## DATA
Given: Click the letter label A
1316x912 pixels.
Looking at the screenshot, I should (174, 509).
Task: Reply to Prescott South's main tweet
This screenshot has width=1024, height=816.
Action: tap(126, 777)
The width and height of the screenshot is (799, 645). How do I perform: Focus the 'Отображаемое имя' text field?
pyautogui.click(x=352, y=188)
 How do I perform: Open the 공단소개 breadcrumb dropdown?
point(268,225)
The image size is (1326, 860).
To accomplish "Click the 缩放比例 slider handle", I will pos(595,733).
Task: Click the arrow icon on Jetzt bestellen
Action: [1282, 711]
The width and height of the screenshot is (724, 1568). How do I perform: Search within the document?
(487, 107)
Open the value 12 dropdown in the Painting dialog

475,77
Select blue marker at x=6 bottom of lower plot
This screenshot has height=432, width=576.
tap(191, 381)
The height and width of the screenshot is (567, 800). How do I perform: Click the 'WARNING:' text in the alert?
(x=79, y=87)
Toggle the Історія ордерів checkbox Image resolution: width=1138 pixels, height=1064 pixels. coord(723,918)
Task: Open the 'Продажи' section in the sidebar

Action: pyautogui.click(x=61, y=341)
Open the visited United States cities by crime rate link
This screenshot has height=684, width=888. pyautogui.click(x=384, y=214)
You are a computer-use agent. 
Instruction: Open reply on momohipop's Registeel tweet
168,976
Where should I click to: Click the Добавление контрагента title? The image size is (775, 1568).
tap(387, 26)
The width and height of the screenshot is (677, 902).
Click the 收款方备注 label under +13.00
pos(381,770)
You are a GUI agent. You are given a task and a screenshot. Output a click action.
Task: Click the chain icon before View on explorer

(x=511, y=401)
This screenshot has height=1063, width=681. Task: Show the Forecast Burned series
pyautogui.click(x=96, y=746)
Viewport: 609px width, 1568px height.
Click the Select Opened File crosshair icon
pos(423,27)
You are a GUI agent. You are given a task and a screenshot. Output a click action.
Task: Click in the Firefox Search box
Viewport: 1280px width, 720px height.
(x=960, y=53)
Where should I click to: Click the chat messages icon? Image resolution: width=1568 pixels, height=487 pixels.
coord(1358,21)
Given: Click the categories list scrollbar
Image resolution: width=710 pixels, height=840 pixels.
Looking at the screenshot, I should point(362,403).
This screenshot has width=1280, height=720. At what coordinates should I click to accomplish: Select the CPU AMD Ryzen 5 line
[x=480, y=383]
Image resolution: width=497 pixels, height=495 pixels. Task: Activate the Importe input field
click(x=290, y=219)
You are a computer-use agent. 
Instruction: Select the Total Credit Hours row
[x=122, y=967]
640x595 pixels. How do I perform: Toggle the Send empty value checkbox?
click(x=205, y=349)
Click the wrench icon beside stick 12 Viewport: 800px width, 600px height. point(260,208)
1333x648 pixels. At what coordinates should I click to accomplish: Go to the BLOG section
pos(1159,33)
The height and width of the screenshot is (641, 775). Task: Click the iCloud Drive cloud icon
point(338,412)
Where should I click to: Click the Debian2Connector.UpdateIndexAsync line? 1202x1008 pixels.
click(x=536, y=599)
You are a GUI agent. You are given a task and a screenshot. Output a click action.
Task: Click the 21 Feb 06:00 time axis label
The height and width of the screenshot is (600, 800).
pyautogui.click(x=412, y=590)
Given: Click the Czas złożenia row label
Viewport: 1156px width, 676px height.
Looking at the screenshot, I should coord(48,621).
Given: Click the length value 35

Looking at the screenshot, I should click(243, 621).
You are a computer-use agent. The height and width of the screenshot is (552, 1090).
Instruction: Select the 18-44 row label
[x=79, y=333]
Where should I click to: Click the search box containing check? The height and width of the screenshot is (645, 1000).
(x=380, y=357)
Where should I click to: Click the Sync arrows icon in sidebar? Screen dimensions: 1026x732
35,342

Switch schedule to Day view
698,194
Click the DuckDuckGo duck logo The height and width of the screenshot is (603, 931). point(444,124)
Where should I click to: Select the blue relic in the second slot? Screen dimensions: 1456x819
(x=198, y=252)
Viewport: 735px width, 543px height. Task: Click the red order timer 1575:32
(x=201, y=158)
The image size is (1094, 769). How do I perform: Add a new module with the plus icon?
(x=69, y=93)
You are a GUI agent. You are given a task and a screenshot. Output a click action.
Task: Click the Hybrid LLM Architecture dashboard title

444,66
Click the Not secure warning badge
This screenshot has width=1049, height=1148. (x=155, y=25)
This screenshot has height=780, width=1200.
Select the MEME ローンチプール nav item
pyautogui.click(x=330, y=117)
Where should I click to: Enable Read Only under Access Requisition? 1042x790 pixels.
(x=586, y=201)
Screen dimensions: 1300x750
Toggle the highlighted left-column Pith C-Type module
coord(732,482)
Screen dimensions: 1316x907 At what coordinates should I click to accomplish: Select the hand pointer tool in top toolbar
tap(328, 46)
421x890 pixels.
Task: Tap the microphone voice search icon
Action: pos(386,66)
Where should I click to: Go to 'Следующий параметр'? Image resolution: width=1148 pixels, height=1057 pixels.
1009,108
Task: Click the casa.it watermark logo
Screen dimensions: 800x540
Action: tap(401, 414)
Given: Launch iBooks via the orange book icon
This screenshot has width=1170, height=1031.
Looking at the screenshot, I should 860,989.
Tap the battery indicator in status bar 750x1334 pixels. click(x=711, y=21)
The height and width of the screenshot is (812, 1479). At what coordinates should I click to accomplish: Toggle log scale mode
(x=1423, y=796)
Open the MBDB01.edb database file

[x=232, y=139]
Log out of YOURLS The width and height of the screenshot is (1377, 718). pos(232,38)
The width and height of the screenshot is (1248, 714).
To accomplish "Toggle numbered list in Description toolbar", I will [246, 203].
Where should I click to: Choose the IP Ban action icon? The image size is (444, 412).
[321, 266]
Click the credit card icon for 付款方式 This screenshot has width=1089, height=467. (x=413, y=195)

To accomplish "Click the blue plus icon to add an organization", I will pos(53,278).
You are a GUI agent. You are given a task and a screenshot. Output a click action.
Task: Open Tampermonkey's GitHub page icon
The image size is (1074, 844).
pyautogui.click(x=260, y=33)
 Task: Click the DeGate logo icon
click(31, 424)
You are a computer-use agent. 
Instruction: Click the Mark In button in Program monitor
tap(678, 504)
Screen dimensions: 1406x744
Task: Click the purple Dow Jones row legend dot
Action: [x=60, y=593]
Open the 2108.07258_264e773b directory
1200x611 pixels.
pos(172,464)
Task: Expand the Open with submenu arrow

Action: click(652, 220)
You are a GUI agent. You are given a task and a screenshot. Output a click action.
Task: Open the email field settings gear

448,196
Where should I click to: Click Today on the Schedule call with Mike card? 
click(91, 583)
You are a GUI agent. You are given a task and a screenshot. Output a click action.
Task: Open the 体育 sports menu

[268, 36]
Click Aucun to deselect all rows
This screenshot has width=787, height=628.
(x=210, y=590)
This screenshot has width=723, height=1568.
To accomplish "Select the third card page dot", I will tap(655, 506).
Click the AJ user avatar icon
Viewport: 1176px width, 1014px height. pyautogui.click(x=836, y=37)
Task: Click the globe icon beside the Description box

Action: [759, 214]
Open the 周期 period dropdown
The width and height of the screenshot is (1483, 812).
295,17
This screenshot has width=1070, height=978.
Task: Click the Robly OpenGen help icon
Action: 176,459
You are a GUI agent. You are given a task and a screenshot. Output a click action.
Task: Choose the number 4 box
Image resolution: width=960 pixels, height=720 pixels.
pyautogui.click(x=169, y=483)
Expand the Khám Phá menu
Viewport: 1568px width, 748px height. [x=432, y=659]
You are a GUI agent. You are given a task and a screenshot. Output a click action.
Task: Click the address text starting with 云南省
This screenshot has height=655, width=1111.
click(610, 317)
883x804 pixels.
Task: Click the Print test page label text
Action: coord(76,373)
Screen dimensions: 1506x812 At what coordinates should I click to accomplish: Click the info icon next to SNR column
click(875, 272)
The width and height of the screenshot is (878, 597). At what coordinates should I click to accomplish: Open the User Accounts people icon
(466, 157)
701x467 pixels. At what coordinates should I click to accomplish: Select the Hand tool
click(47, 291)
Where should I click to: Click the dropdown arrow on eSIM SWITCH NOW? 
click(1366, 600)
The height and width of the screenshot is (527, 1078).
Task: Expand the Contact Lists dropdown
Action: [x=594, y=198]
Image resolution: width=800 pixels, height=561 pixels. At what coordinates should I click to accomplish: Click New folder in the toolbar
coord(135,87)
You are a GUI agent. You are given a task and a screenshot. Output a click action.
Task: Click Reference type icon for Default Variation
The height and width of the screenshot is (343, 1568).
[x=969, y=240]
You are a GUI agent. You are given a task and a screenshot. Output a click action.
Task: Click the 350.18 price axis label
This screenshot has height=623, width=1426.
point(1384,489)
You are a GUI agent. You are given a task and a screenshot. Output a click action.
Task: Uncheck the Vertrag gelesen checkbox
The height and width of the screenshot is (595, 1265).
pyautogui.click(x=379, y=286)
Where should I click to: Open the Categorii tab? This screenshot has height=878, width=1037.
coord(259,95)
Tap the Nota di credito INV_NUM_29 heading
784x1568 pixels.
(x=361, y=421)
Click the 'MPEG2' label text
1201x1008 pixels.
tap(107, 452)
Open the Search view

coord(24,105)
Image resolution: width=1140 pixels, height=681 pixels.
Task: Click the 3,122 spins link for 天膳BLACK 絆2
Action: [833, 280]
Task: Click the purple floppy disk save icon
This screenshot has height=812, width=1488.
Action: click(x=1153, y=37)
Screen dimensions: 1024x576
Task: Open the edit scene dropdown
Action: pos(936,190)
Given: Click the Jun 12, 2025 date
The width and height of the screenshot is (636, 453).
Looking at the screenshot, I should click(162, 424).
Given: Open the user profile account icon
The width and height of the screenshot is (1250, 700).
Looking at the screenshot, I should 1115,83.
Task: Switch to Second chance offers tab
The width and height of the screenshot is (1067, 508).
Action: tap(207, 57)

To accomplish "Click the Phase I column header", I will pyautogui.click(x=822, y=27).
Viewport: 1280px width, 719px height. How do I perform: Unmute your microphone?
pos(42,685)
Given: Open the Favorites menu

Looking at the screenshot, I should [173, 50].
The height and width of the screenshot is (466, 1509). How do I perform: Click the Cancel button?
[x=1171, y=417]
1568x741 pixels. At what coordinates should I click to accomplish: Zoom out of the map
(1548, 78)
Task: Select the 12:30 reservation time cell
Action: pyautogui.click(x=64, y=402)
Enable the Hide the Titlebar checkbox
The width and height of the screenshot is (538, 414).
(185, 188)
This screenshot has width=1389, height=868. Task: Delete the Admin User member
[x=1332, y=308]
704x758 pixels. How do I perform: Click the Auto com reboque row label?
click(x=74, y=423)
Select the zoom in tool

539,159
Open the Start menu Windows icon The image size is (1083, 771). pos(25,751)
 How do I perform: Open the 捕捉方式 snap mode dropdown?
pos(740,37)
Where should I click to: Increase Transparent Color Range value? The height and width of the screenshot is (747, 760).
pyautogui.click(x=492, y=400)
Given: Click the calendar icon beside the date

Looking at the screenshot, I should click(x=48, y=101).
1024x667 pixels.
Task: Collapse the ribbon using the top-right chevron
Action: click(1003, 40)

## DIRECTIONS
The job here is to find each line above with the word "axis" and copy it.

## OUTPUT BELOW
Task: Click the 21 Feb 06:00 time axis label
Task: Click the 350.18 price axis label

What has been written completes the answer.